- GOAL
Please carry on the column about feeling out of step with modern society at 65, picking up after its final sentence.

Not all our changes are for the better

Wednesday, September 5, 2012

As my 65th birthday approaches, I'm constantly reminded just how out of step I am with modern society.

For example, I can't remember the exact moment that I fully abandoned today's musical offerings but I suspect, that may have been the first signal of societal withdrawal.

It's not so much a simple preference for "oldies" music. It's a flat-out rejection of what passes for music today.

Also, I have yet to answer the siren's call of Facebook or Twitter.

And I can state with absolute assurance, I will pass on the next media morph that will soon come down the pike.

My iPhone - literally forced on me by a pimple-faced salesman who spoke in a tongue foreign to my ears - is a constant source of frustration.

I know. I know. This marvelous device has an array of features just short of fixing your lunch.

My sole interest however is sending and receiving phone calls.

No more. No less.

While car shopping recently, I was shown models with rear view cameras and voice-activated phones.

That's all fine and dandy.

But that old '59 Chevy Belair safely traveled from point A to point B. And it lacked a rear view camera as best I recall.

I wear a belt and my pants don't sag so clearly the world of fashion too has passed me by.

Because of our academic slide, there's a move afoot by some in our schools to give credit for attendance and ignore academic success.

If that's the case, then this aspect of our new social trend is most definitely counter to my old-fashioned ways.

I don't yearn for days gone by as much as I mourn the "sophistication" of this brave new world.

- DATASET SECTION

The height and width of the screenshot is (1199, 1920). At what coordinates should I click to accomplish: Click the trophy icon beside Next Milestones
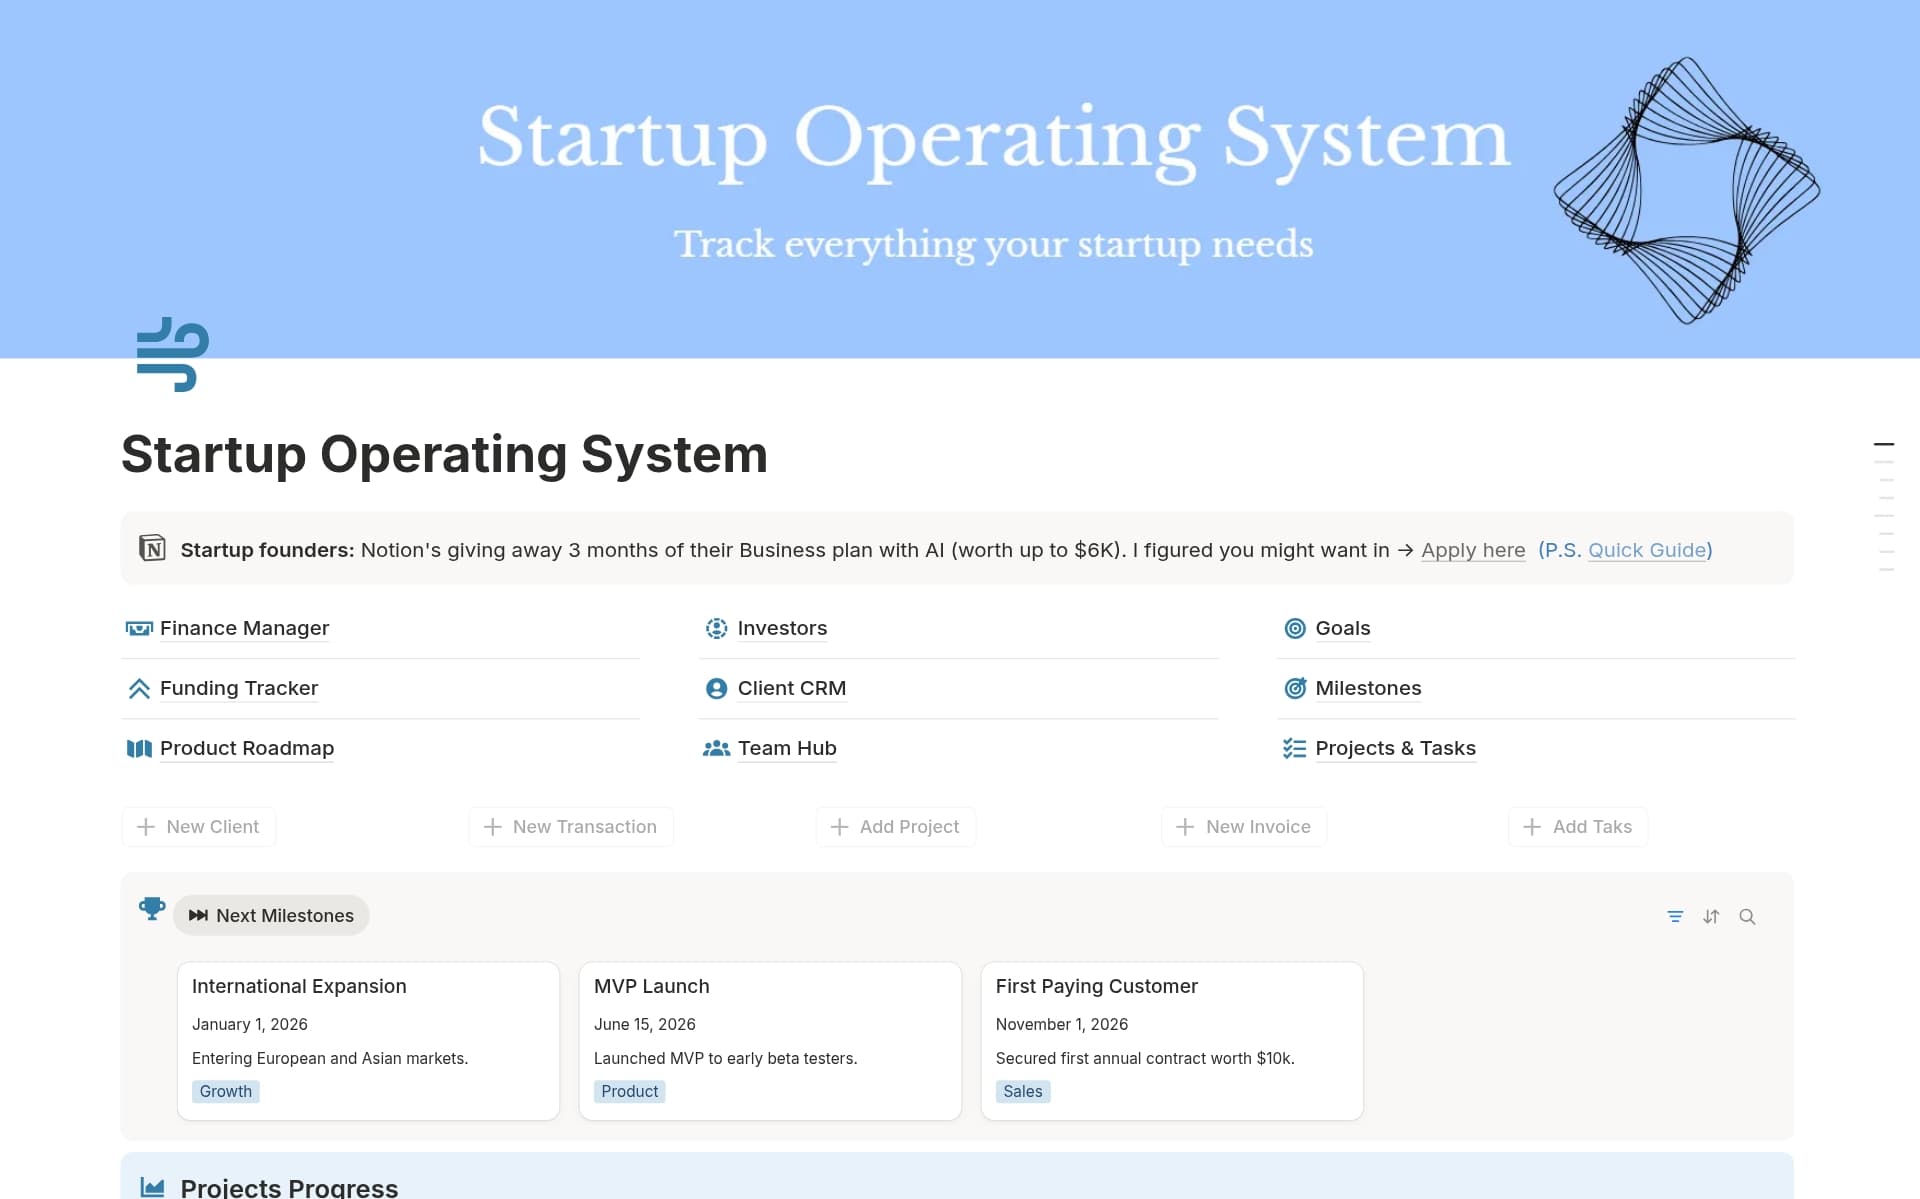pyautogui.click(x=152, y=911)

- RESULT FOR THIS EXERCISE
I accept the notion that most - but not all - changes are for the better. But that doesn't mean I have to embrace these changes with open arms.

But the most glaring sign of my out-of-touch mindset is the evolving view of our government's role in our lives.

If the majority view of government is to provide for all of our needs, then yes, my limited days in the sun have come and gone.

If personal responsibility and initiative combined with hard work seem like relics of a bygone day, then I missed the bus or failed to get the memo.

Perhaps I've just entered the "old goat" stage of life, but here's the point of this personal reflection.

Despite the changes that are inevitable, the one constant should be values.

If we are compromising our values, then change should be rejected outright.

Values are not some subjective notion that can change with the times. Values are constant and firm and should be held dear.

When we change our values, we're heading down the wrong path.

That's something to ponder in the weeks ahead.